Dude whats wrong with everyone. So all the bad people have the weapons great.

WTH. we have no guns here in Australia but there was some kid killed a police worker and then was shot dead too.


Not actually true. Guns are not illegal in Australia, simply regulated. There are actually around 2.75 million registered firearms in Australia.

And you can't say it hasn't worked either.

Once again, no-one says you have to ban guns, just regulate them like any dangerous tool.

if you think programming is like sex, you probably haven't done much of either.-------------- - capn_midnight
How 'bout let's just not be dicks to each other. That might help more than anything else.


Here's my question then: if gun control is not going to solve this mass shootings issue in the US, then what will? What do people honestly propose instead of gun control? Do people have a solution? I'm genuinely curious.

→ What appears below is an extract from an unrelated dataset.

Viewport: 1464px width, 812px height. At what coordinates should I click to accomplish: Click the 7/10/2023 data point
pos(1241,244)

I think we can accomplish a mutually satisfying resolution through actual compromise. For example, instate shall-issue permits to CCW's federally (Something proven to cause no issue from law abiding citizens), and lengthen the federal sentencing guidelines for felons that have guns (Once you have a felony you aren't allowed to have/own/be alone with a gun).

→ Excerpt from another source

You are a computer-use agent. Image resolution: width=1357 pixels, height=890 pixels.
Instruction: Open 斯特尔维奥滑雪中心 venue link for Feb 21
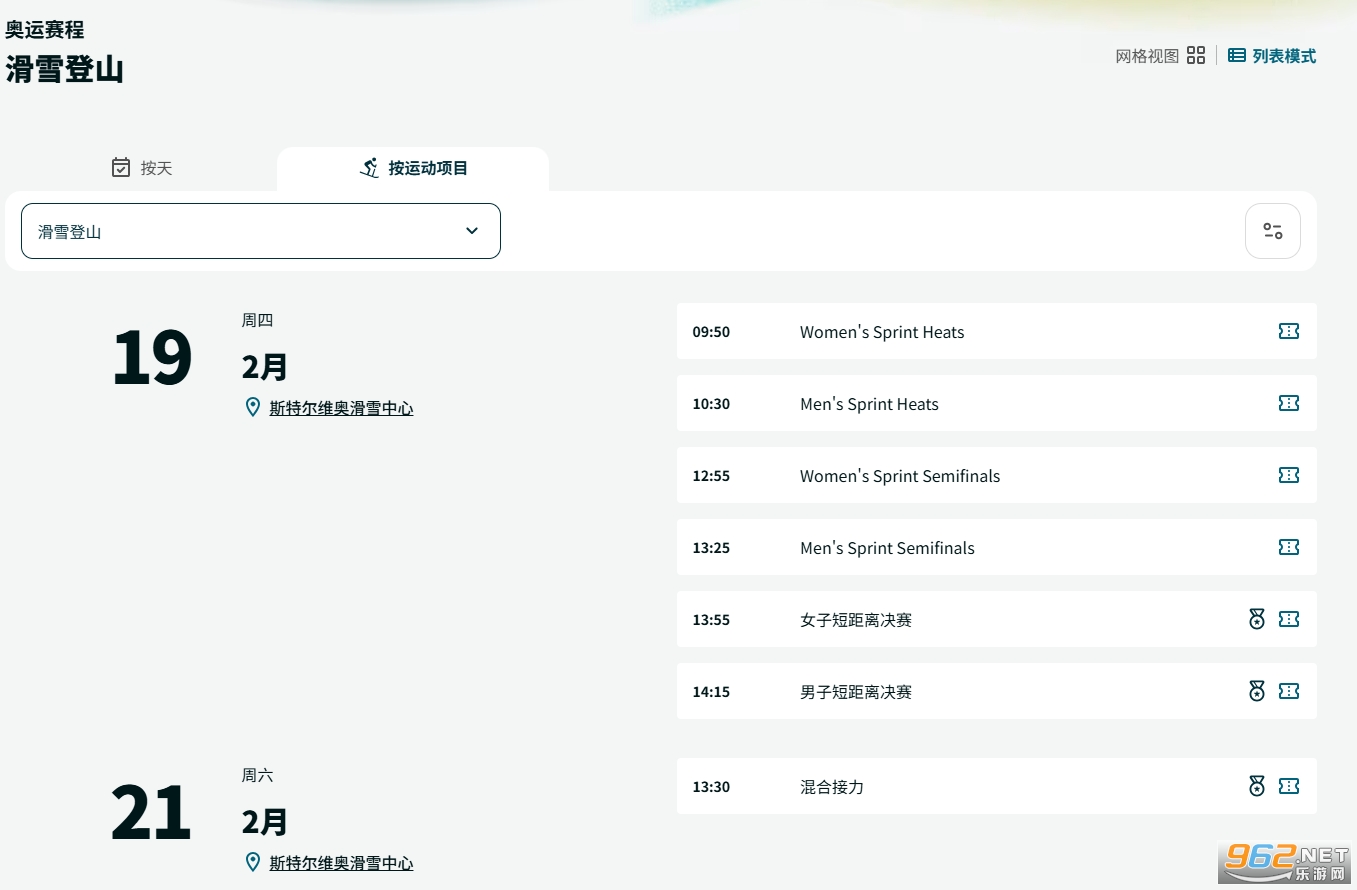tap(341, 863)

remove the need for pistol purchase permits being needed in certain states (Pistol purchase permit is separate from a concealed carry permit), but make straw purchasers criminally responsible if their guns are used in crimes.

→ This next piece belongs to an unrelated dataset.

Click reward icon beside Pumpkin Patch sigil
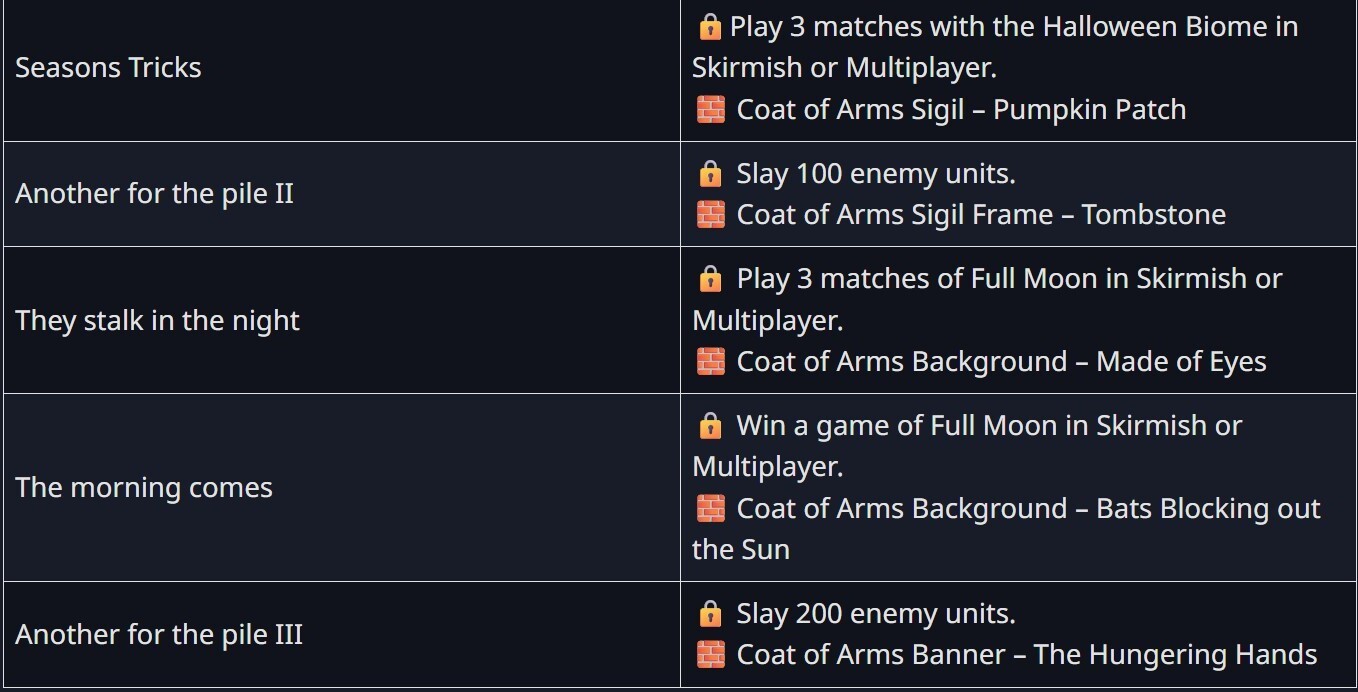 coord(710,109)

Strike down state-specific magazine capacity bans, but enforce NICS checks on magazine purchases over 7 rounds (NYC's current strict law limit)

Get rid of ridiculous "assault weapon" classifications, and make handgun crime (This is the issue) more punishable with minimum sentencing guidelines.

Make it easier for interstate hunters (It is VERY hard to legally transport guns across state borders, despite that being a protected right under the Firearms owners protection act. States (like NYC) will arrest you for transporting an unloaded hunting rifle with no ammo in the trunk to a hunting site), but charge a tax to those who hunt in another state.

The goal should be to target the largest hotspot of crime (Re-offenders, Handgun robberies), while offering compromises for the people who have shown to be responsible (Long gun owners that can pass NICS checks). Even the GOA would back any one of these (Well, maybe not NICS checks on magazines).


Congress just renewed that law, in fact. As a follow-up to that, funding for gun research dried up. Now the CDC can cannibalize other projects for funds to study guns, at the expense of those projects. And the results might not even be publishable, because if the study could be construed by the NRA as advocating gun control in some way the agency would be dealing with legal problems and an again-hostile Congress.

Can you find that law? Because I can't.

This is the best source I can find

http://www.pri.org/stories/2015-07-02/quietly-congress-extends-ban-cdc-research-gun-violence

But there's no law cited against the research, nor did congress ban anything I can find. The NRA pointed out anti-gun agenda in the initial research, congress said the evidence of that looked legitimate and the CDC took a self-imposed ban on the topic to avoid their own bias.

Obama reversed their decision by executive order, and the CDC published gun statistics for last year as well that showed guns had either a nuetral or positive impact.